**Given information**

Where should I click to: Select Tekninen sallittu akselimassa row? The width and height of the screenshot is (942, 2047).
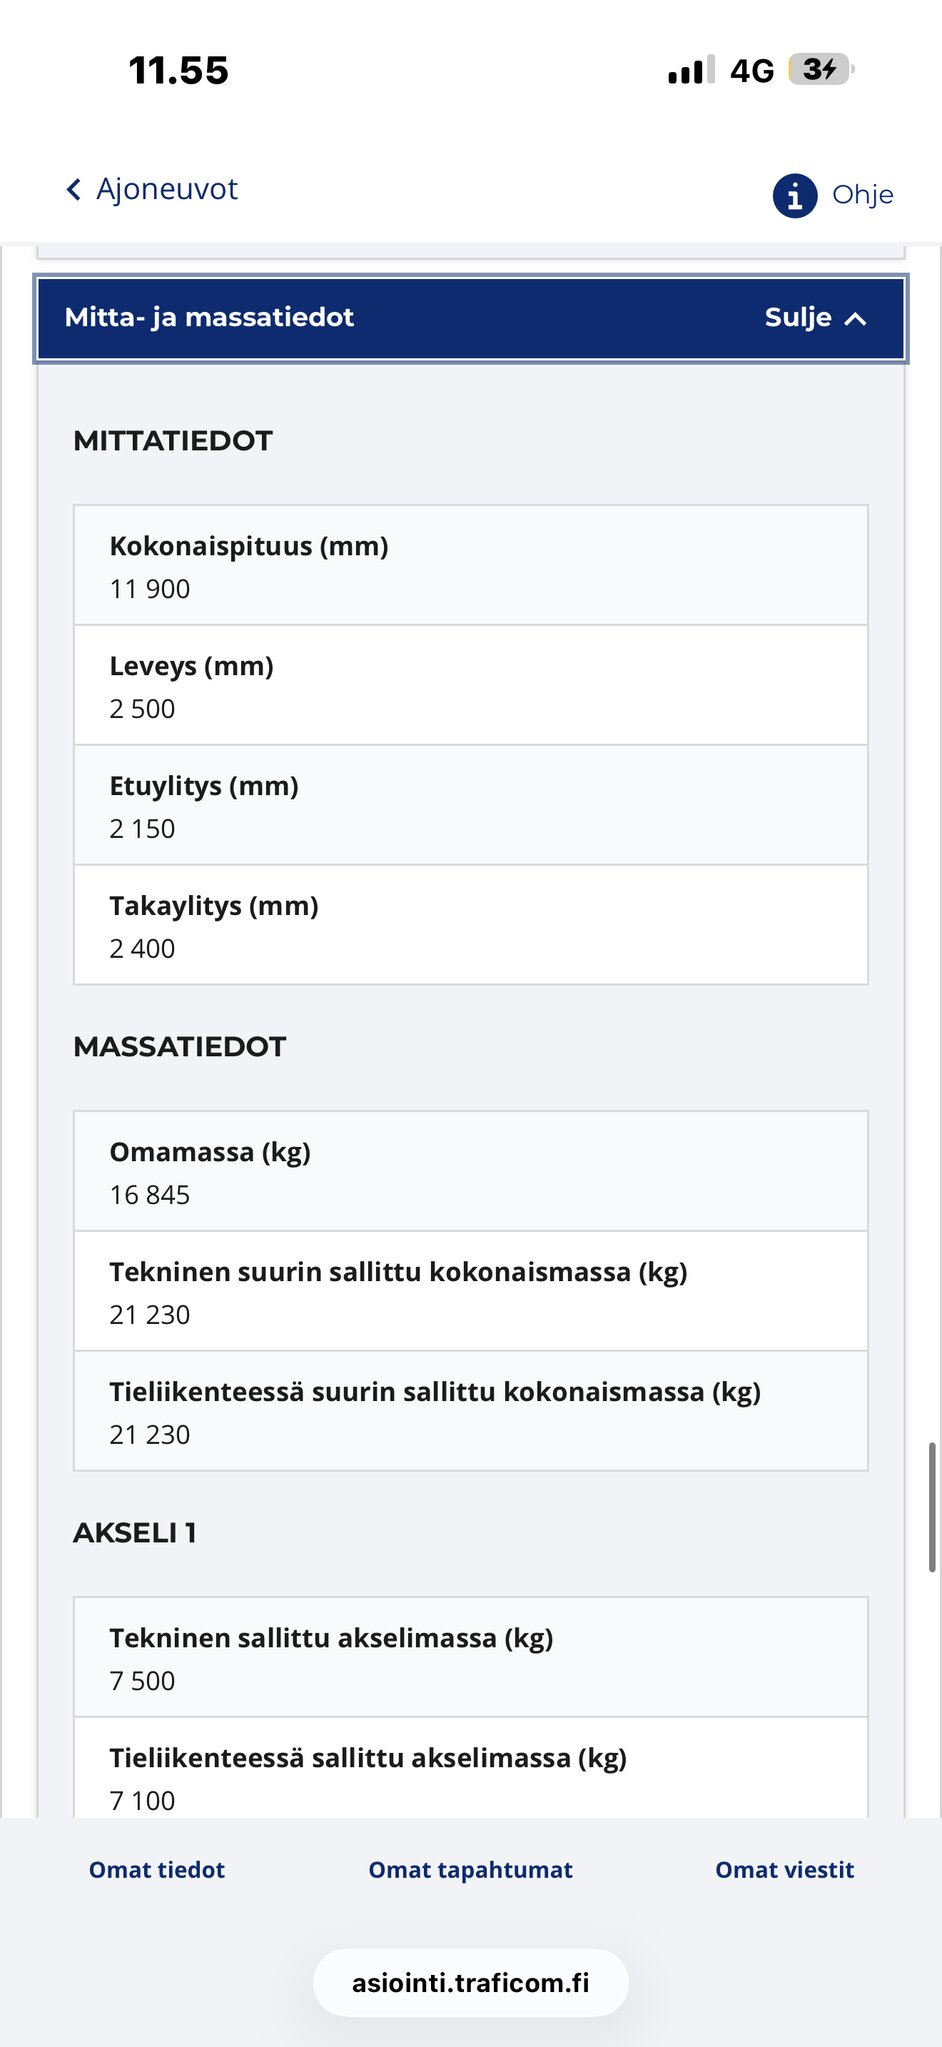point(470,1658)
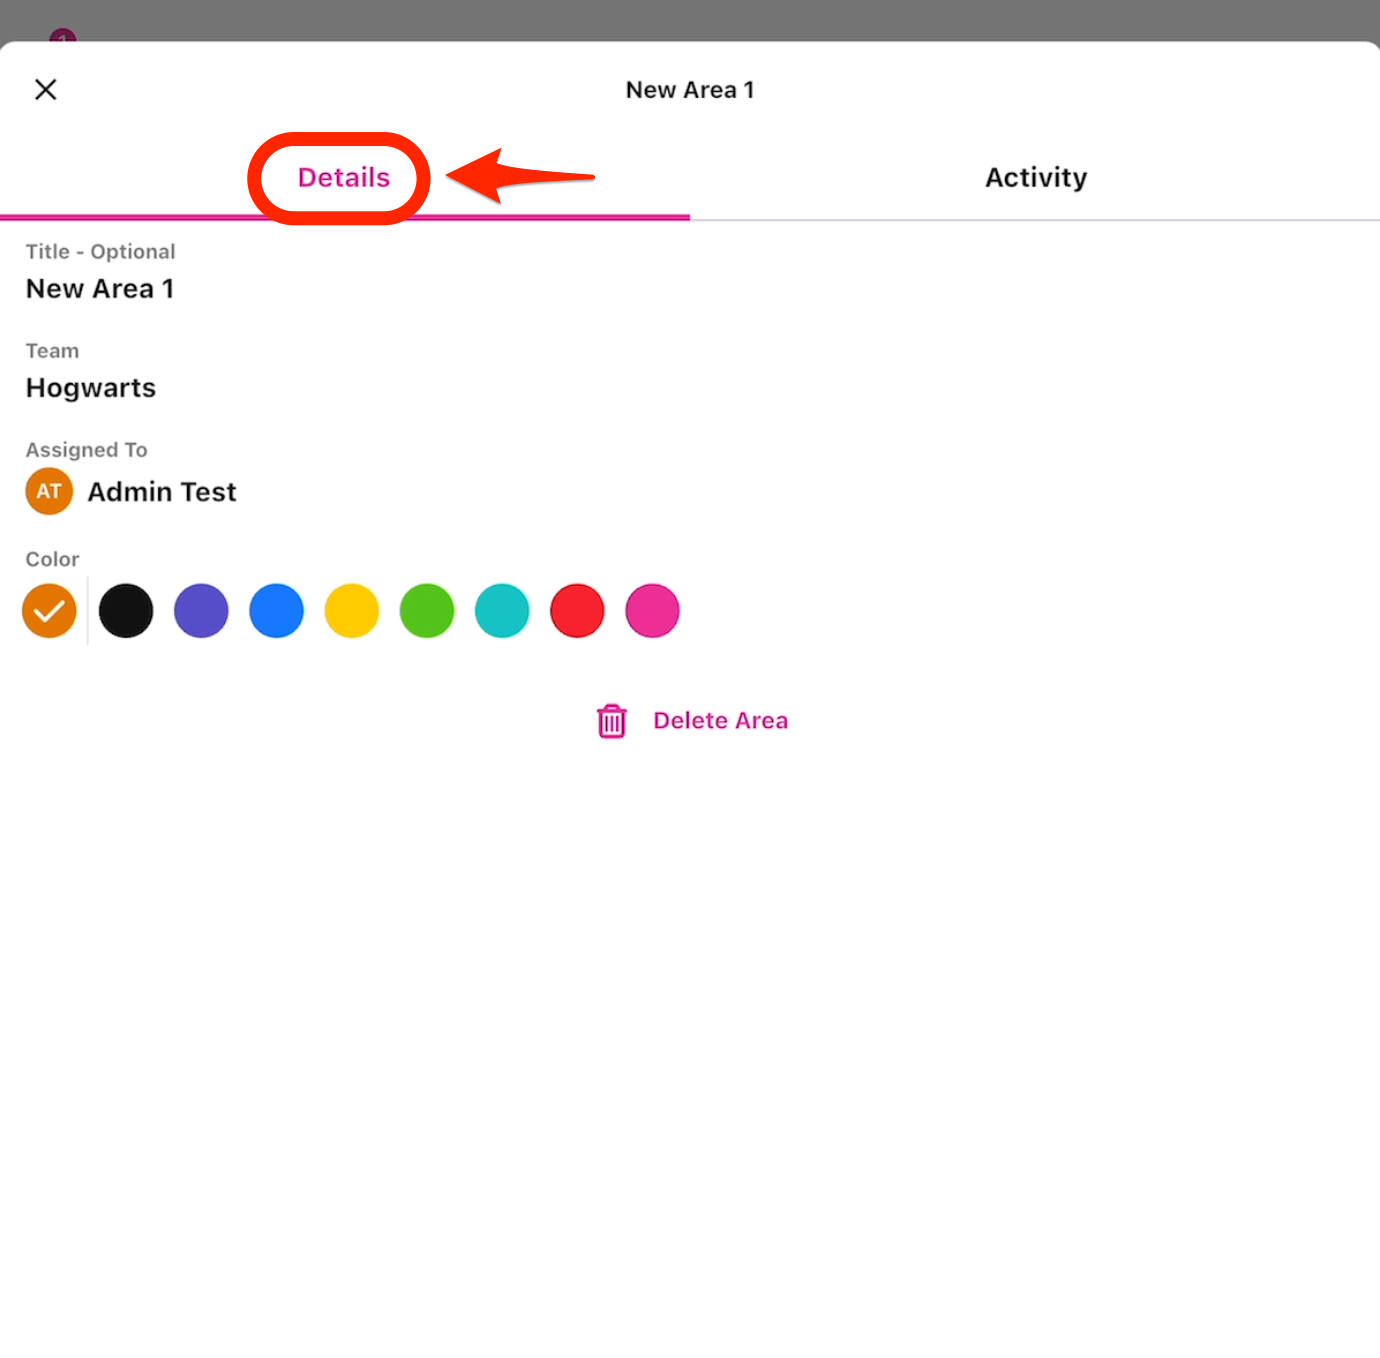This screenshot has height=1358, width=1380.
Task: Select the pink color swatch
Action: 652,611
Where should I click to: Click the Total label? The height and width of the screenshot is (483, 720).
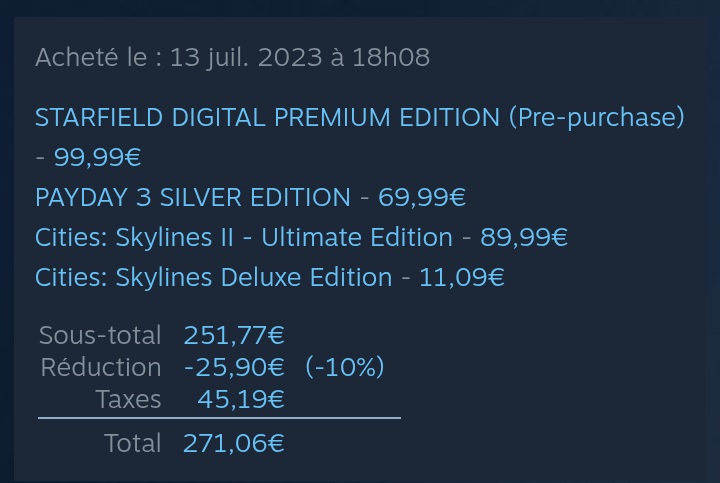[x=132, y=442]
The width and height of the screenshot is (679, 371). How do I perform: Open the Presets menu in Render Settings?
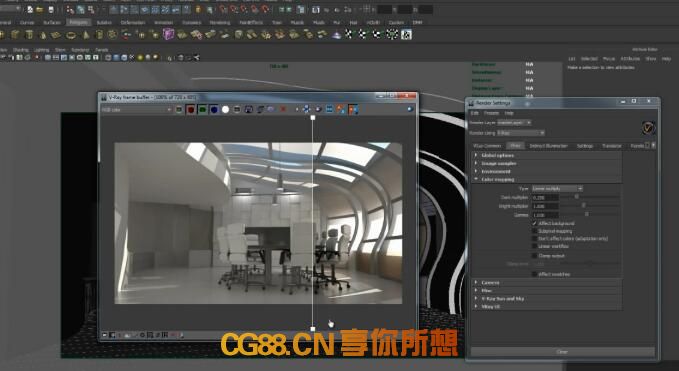tap(491, 113)
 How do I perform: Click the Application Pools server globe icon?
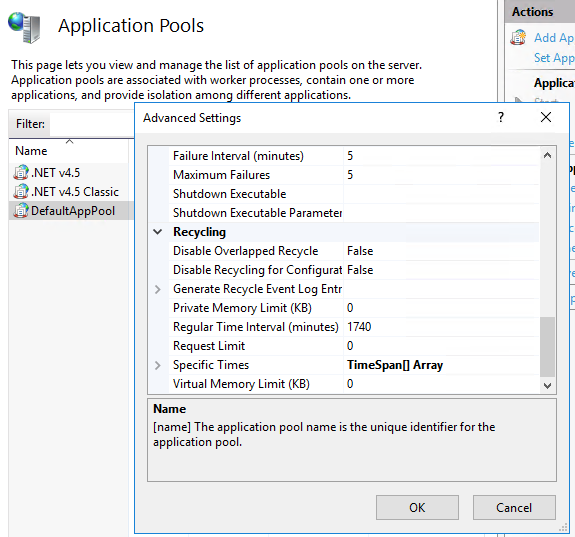[24, 27]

**Task statement**
From the line that contains "The width and height of the screenshot is (679, 371)." to the last line of the data, print each line exactly, both ends included, and omit the pictures.

**Answer for the task**
The width and height of the screenshot is (679, 371). How do I perform: Open the Presets menu in Render Settings?
tap(491, 113)
 How do I perform: Click the Application Pools server globe icon?
[24, 27]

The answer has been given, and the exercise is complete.